The UN has called for a 72-hour truce in the Middle East

UN humanitarian coordinator Jan Egeland has made an urgent appeal for a 72-hour truce between Israel and Hezbollah to allow casualties to be removed and food and medicine to be sent into the war zone.

Mr Egeland said he had proposed the truce to the UN Security Council overnight and would approach Israel and the Lebanese group, Hezbollah, to agree to the humanitarian cessation of hostilities.

UN Secretary General Kofi Annan has made repeated calls for a permanent cessation of hostilities and moves toward a full ceasefire between Israel and Hezbollah. This has so far been rejected.

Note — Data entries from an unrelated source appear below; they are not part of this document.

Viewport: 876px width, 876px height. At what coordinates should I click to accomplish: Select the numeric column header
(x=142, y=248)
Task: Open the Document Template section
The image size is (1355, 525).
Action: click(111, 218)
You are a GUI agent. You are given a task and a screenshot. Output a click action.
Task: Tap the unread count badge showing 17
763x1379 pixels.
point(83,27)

Mr Egeland said: "I will again go back to the parties, to the Israelis, to the Lebanese, and ask for at least a 72 hour start of this cessation of hostilities so that we can evacuate the wounded, evacuate children, the elderly, the disabled from the crossfire in southern Lebanon."

He said hospitals and clinics would be resupplied and "emergency medical assistance" would be given to the wounded and food delivered to the tens of thousands of displaced.

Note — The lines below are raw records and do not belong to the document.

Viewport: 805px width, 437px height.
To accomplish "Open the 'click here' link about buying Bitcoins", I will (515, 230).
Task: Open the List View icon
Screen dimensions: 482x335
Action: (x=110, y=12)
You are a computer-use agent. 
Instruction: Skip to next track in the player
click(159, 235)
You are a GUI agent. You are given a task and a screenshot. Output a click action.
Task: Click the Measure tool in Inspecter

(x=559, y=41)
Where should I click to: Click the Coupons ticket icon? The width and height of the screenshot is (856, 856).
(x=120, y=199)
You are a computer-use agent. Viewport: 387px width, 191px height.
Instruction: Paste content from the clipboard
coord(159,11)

Mr Egeland has just returned from a mission to Lebanon, Israel and the Palestinian territories.

The conflict, which erupted July 12, has left more than 600 dead in Lebanon alone, according to Mr Egeland, and hundreds of thousands have fled their homes in south Lebanon.

Mr Egeland said that at least one third of the casualties were children and that the overall toll would rise because many bodies were buried under rubble in isolated villages.

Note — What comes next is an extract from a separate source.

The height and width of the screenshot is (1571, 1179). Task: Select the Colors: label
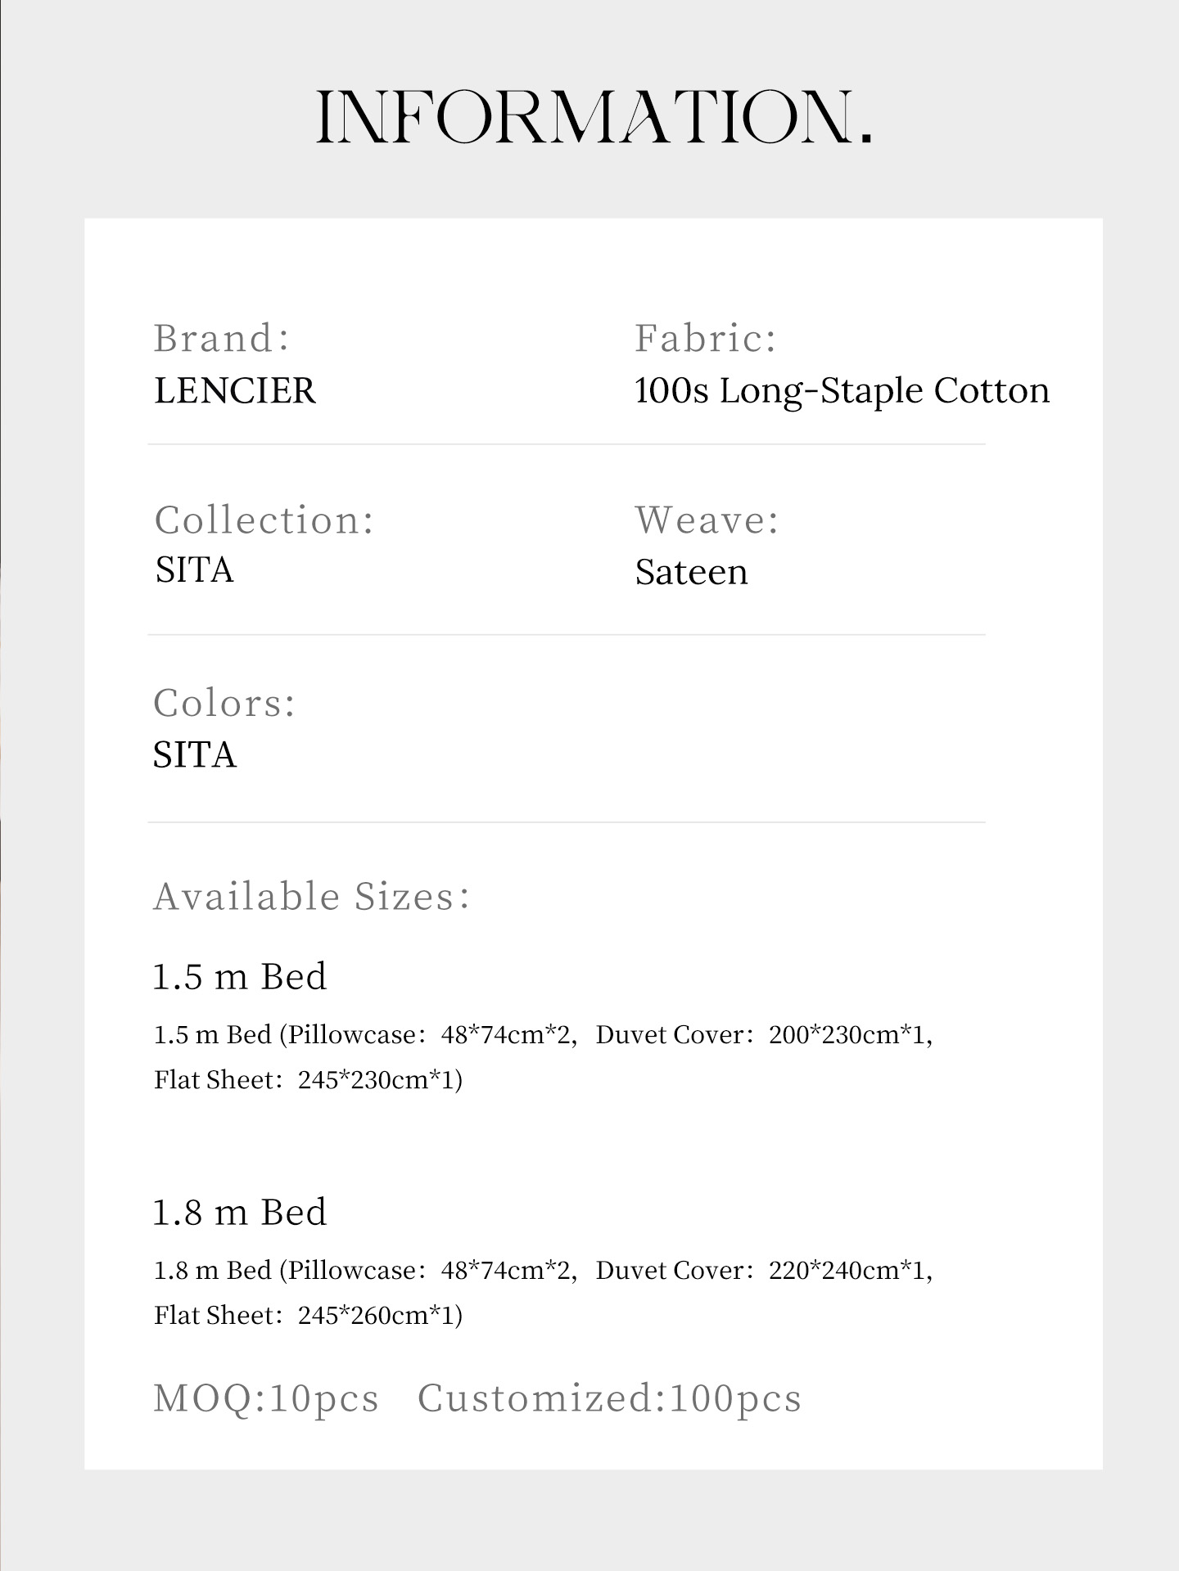224,703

"The truce would be a period in which we can get generalised access to the people and that those who want to escape can escape in safety," Mr Egeland said, estimating that many thousands of people still wanted to get out of the conflict zone.

Mr Egeland said he also wanted to set up a communications link to the isolated villages "where we have basically lost contact due to the fighting and due to the destruction of roads and bridges."

The UN coordinator said the humanitarian crisis in the region was "dramatic" though relief efforts are being stepped up despite some reports of humanitarian convoys being attacked.

"There is something fundamentally wrong with a war where there are more dead children than armed men. That has to stop. There has been too much suffering in Lebanon, in northern Israel and in Gaza -- which is becoming the forgotten conflict in the Middle East."

At least 145 Palestinians and one Israeli soldier have died since Israel launched a massive offensive in late June to recover a soldier captured by Gaza militants and halt rocket fire from the coastal strip.

Mr Egeland said UN agencies and other groups had the capability to send 20,000 tonnes of supplies into Lebanon over the next month but that there must be a halt to the fighting.

He said the United Nations had raised $US15 million ($19.5 million) of the $US150 million ($10.5 million) it needs for operations in Lebanon. He added that he had no plans to return to the region straight away.